妖精さん、声聞こえてますよ

真崎 奈南

妖精さん、声聞こえてますよ

 首都の中心にあり、貴族の子供たちが通うアカデミー。

 普段、学び舎は厳粛な空気が流れ、静寂に包まれているが、今は軽快な音楽が奏でられ、歓談する声音が賑やかに響き渡っている。

 卒業を控えた生徒たちのための卒業パーティーが、今年も始まったのだ。

 豪華な食事が出されたり、下級生たちが魔法を駆使した出し物をしたり、ダンスをしたりと、このパーティーは卒業生たちにとってアカデミーでの最後の楽しい思い出となるイベントだ。


 楽師たちが奏でていた音楽が止み、程なくして新たな曲が始まる。

 すっかり壁の花となっていたナディアは、曲が変わるたびに焦りを募らせていた。

 パーティーの会場となっているホールは一階。ナディアの傍らには開け放たれた出窓があり、その窓枠に可愛らしい声を響かせながら小さな姿が舞い降りてくる。トリの降臨だ。

 小首をかしげながら自分を見つめてくるトリに、「ひとりでぽつんと何してるの?」と問いかけられたような気持ちになり、ナディアは苦笑いを浮かべた。

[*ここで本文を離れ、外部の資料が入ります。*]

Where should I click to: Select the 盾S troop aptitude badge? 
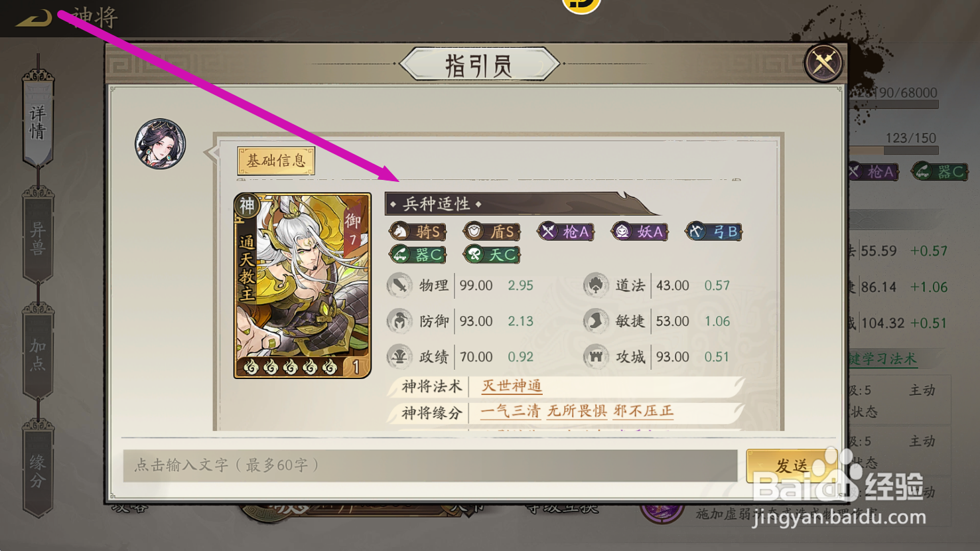coord(492,232)
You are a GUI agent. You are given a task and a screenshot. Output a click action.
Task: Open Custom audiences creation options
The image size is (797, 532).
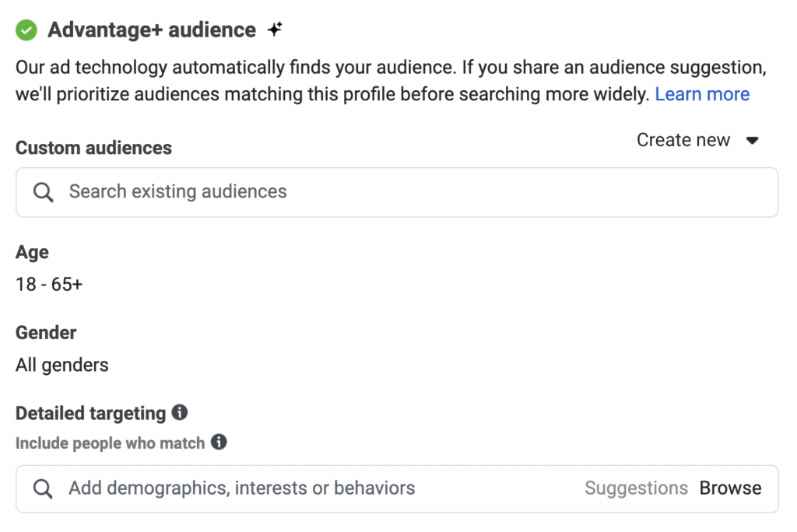pyautogui.click(x=683, y=140)
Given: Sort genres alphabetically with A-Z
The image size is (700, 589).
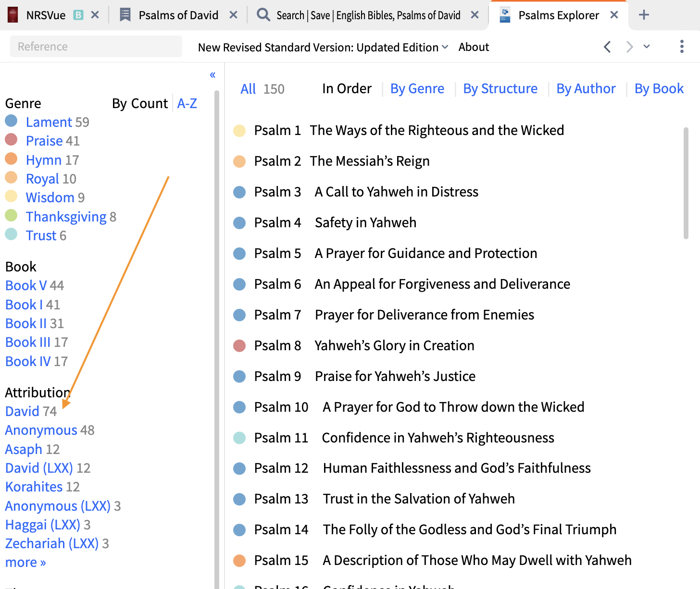Looking at the screenshot, I should click(x=187, y=103).
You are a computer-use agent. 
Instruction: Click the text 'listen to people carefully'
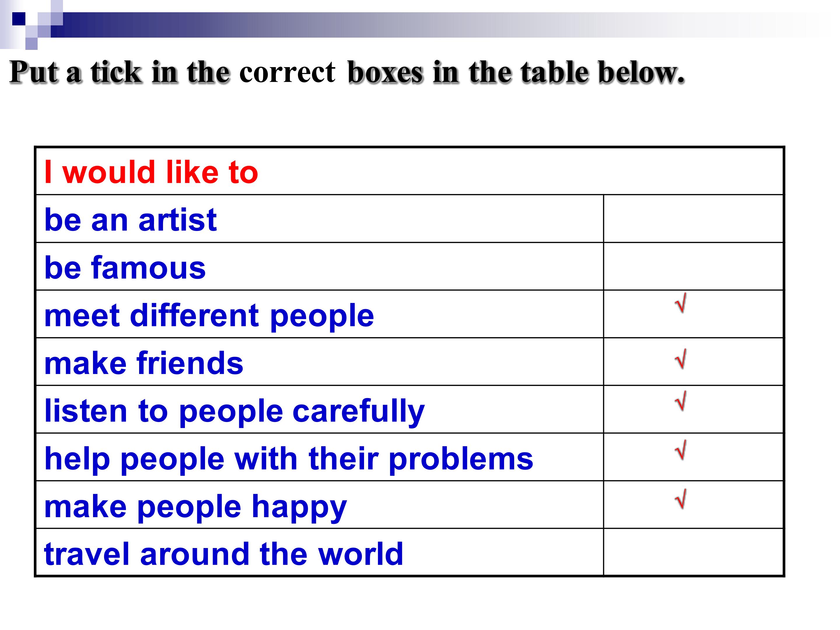(234, 412)
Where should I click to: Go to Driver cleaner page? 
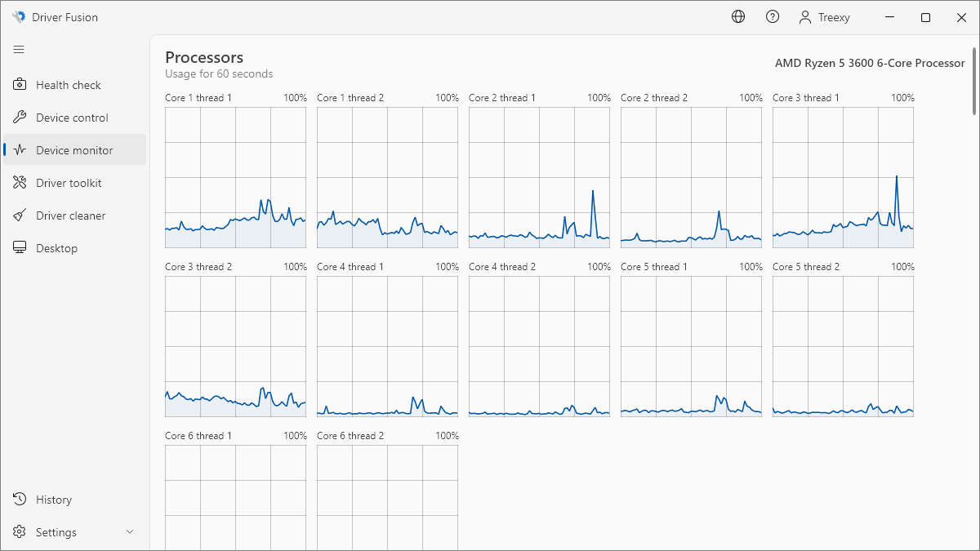coord(71,216)
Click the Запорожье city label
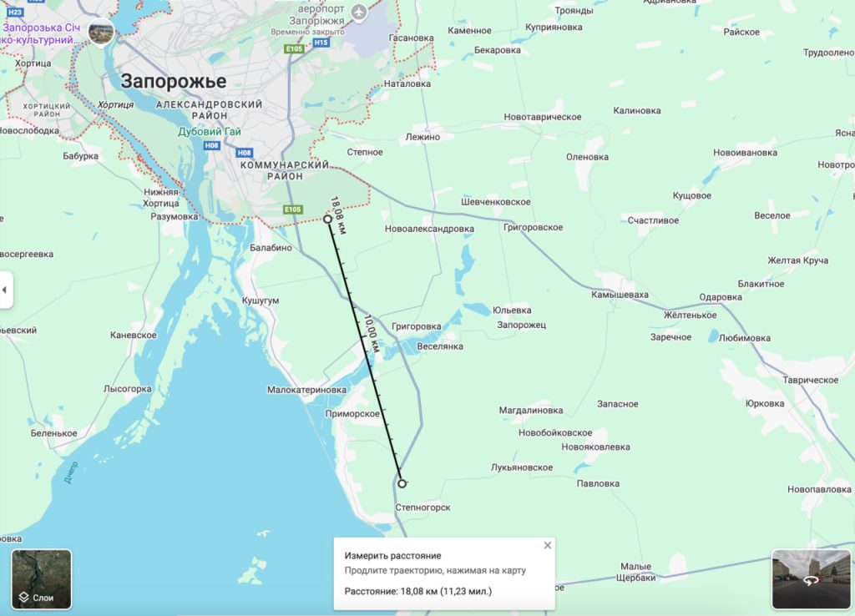Viewport: 855px width, 616px height. 174,81
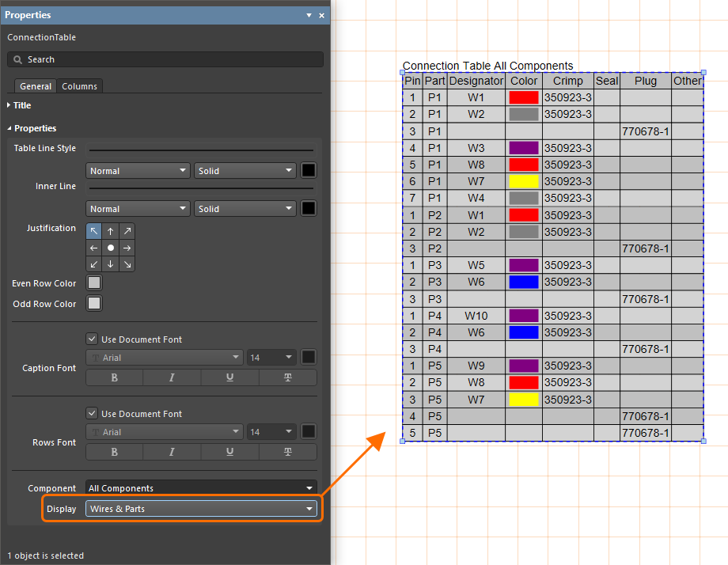Click Italic icon in Caption Font section
Viewport: 728px width, 565px height.
172,377

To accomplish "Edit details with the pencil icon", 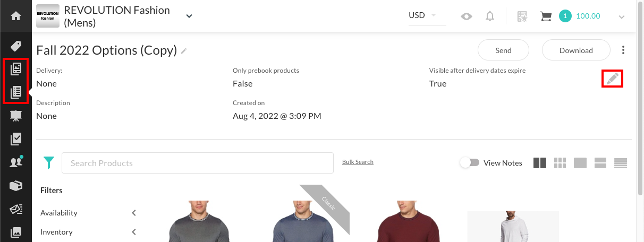I will tap(612, 79).
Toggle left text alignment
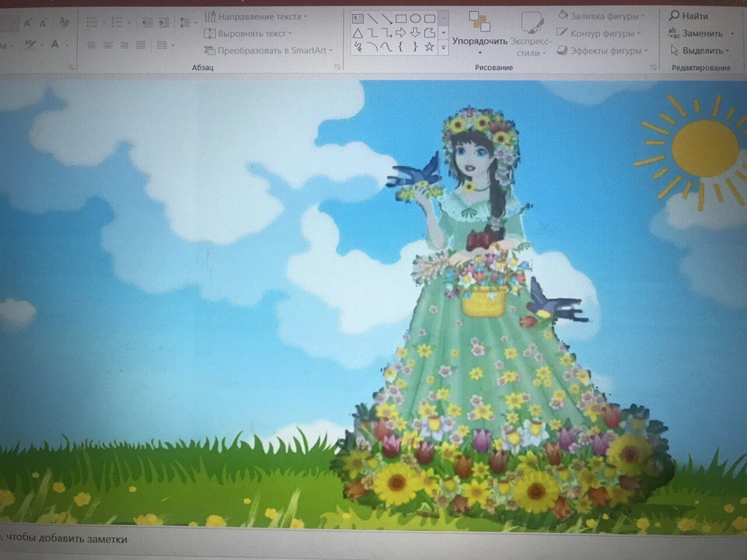The width and height of the screenshot is (747, 560). click(91, 45)
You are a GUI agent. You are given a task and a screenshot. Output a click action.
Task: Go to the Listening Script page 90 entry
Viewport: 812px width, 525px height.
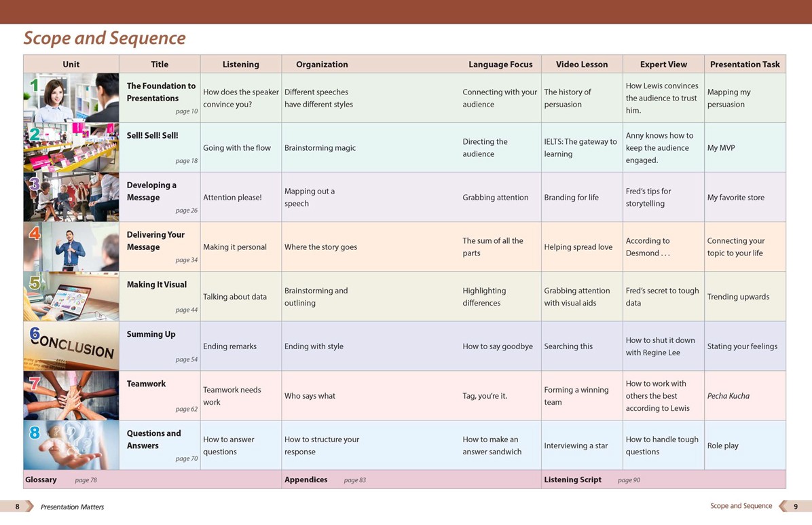(591, 479)
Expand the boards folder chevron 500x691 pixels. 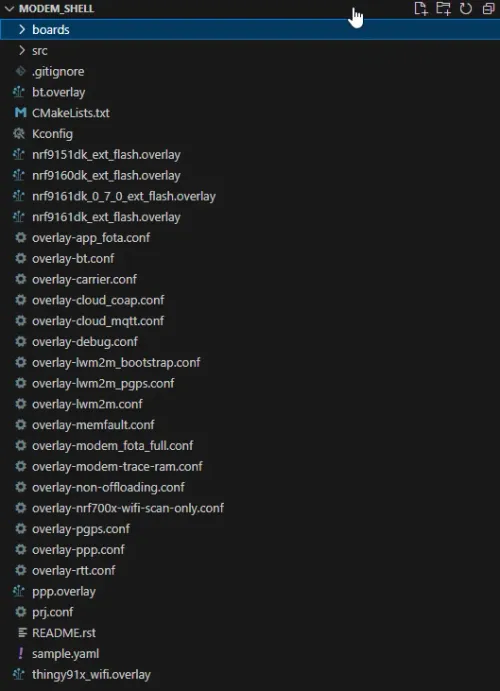point(22,30)
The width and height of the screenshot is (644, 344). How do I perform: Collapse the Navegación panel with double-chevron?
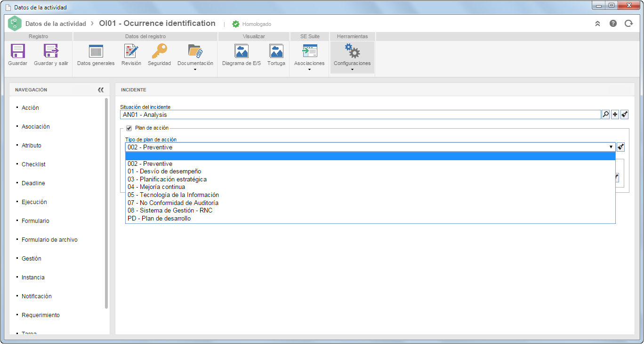point(101,90)
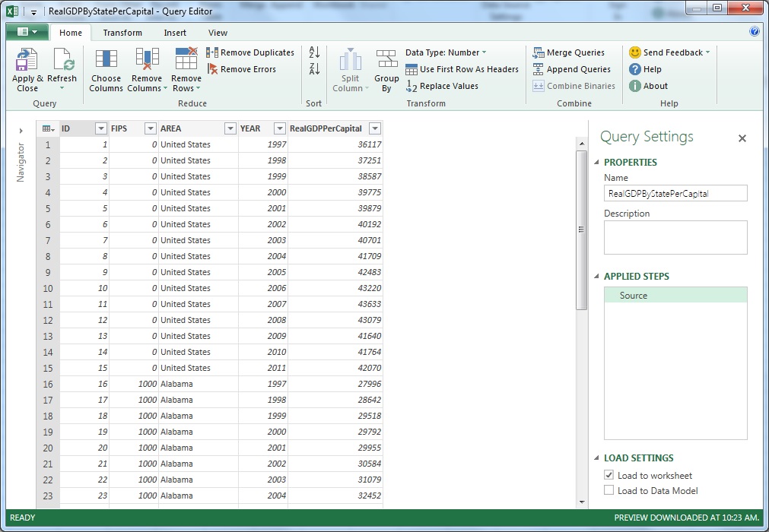Click Choose Columns
The width and height of the screenshot is (769, 532).
pyautogui.click(x=106, y=68)
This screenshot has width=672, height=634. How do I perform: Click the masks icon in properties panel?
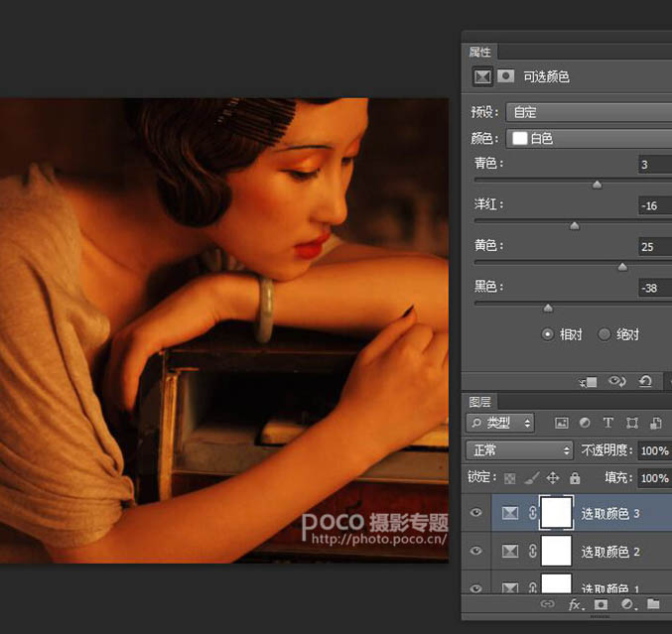coord(506,75)
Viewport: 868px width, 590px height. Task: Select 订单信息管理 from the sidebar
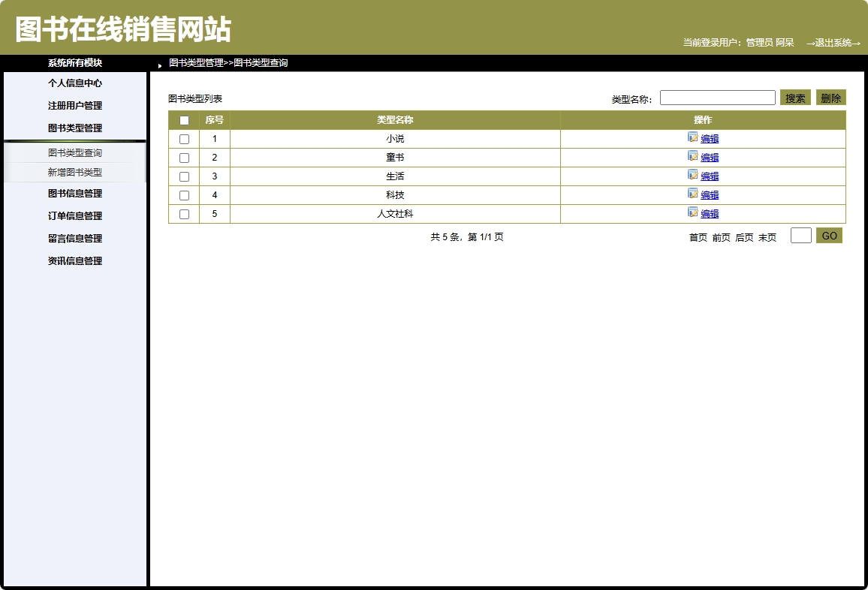pyautogui.click(x=75, y=216)
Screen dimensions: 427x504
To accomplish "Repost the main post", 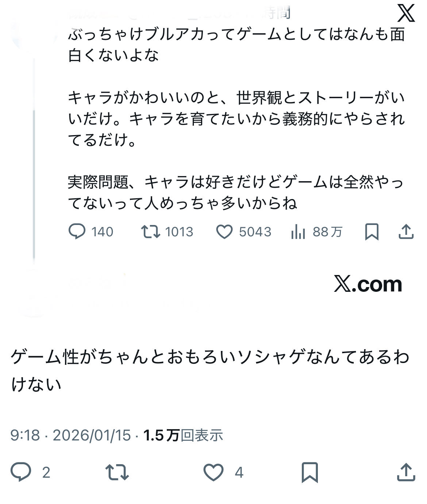I will point(117,472).

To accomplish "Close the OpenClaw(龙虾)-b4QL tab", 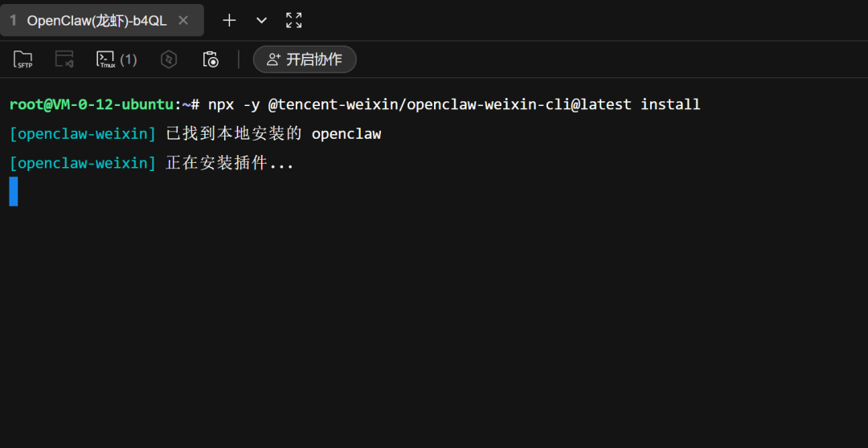I will coord(183,20).
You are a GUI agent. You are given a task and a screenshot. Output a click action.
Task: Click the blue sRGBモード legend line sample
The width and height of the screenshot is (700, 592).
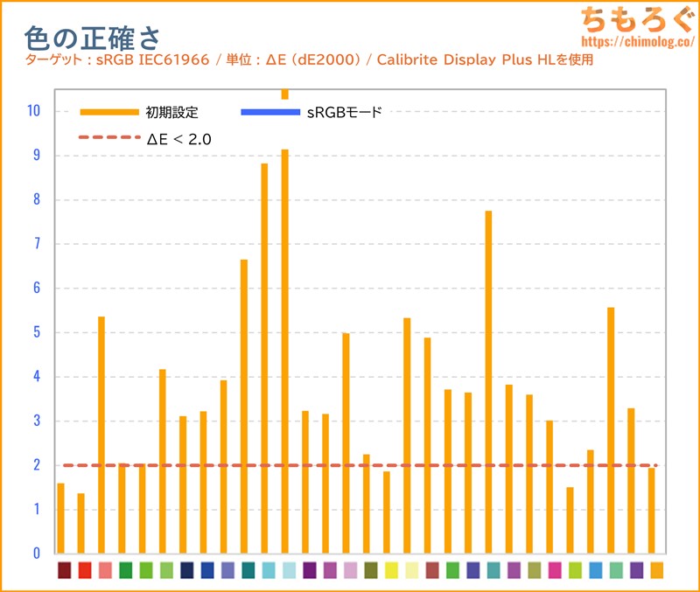[270, 112]
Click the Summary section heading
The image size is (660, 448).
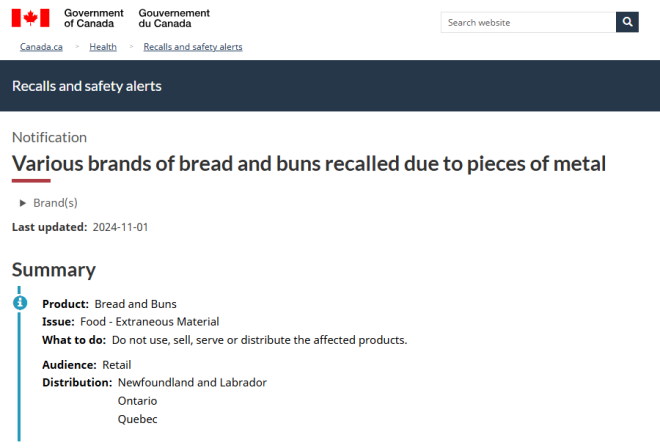54,269
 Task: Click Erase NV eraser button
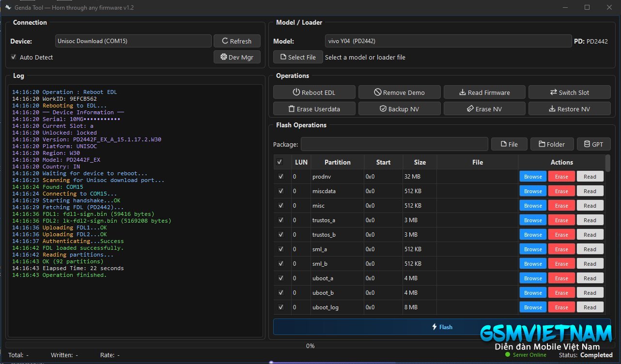point(484,109)
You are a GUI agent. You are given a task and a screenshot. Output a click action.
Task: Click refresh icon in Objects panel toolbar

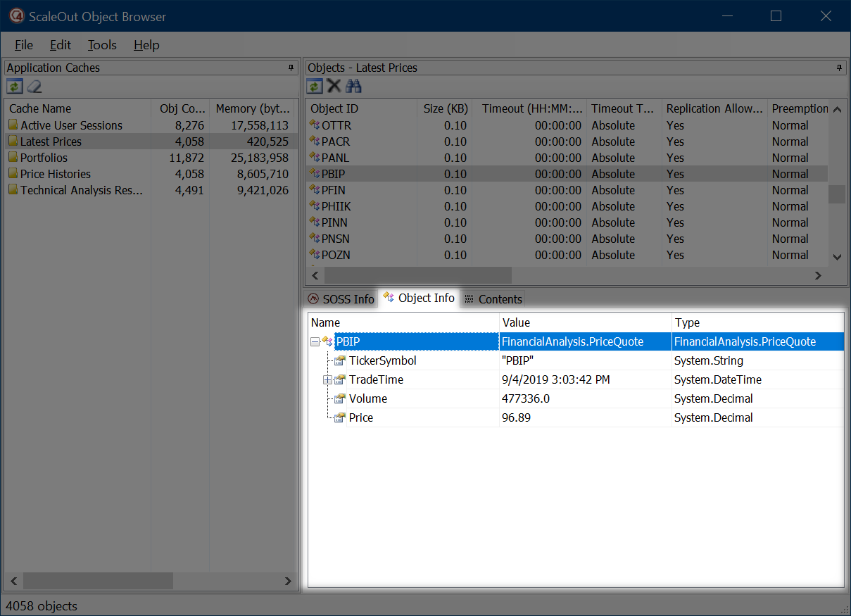[x=315, y=87]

(私だって、本当はジャレスと踊りたい。……でも、あの様子だと無理かもしれない)


 移動した視線の先に、女性たちによる人だかりができている。その中心に立っているのが、ジャレス・イクシード。

 黒髪碧眼ですらりと背が高く、美形。頭脳明晰、剣術にも優れ、難しい魔法も難なくこなす。おまけに公爵家の出自と、学生の中でもあたまひとつ抜けた存在だ。

 そんな彼に人気があるのは当然で、ジャレスと踊れる最後のチャンスを逃すまいと、女子たちが彼に群がっている状態である。


(約束していたけど、仕方ないよね)


 ナディアも例外ではなく、ジャレスに憧れていたひとりである。彼とはずっとクラスが同じで、チームを組むことも多々あった。彼を好きになるまで時間はかからず、五年という在学期間のほとんどを彼に片思いしながら過ごしていたのだ。


 恥ずかしくて告白はしていない。

 平凡な自分が完璧な彼の恋人になりたいだなんて、ひどくおこがましい気がして、ナディアは自分の気持ちを伝えるつもりはなかったのだ。


 けれど、卒業すれば会う機会はなくなる。

 ジャレスとの最後の思い出がどうしても欲しくて、「卒業パーティーで、ダンスを一曲、私と踊ってくれませんか?」と、ナディアは勇気を振り絞ってお願いした。

 それに対し、ジャレスの返事は「……わかった」だった。彼は一瞬真顔になったし内心どう思っていたのかわからないが、約束はしてくれたのだ。


 ダンスのために奏でられるのは五曲と決められていて、もうすでに四曲目に入ってしまっている。

 そしてナディアに、女子たちの間に割って入って、ジャレスを奪い取る度胸はない。完全に怖気づいてしまっている自分が情けなくて、自然に視線が下がっていく。


 そこで悲鳴に似たざわめきが起きた。俯いていたナディアが顔を上げると、自分に向かって一直線にやってくるジャレスの姿が視界に映りこんだ。


「すまない、遅くなった」


 あっという間に目の前にやってきたジャレスに、ナディアは唖然とする。女の子たちを振り切ってまで、彼の方から来てくれるとは思っていなかったからだ。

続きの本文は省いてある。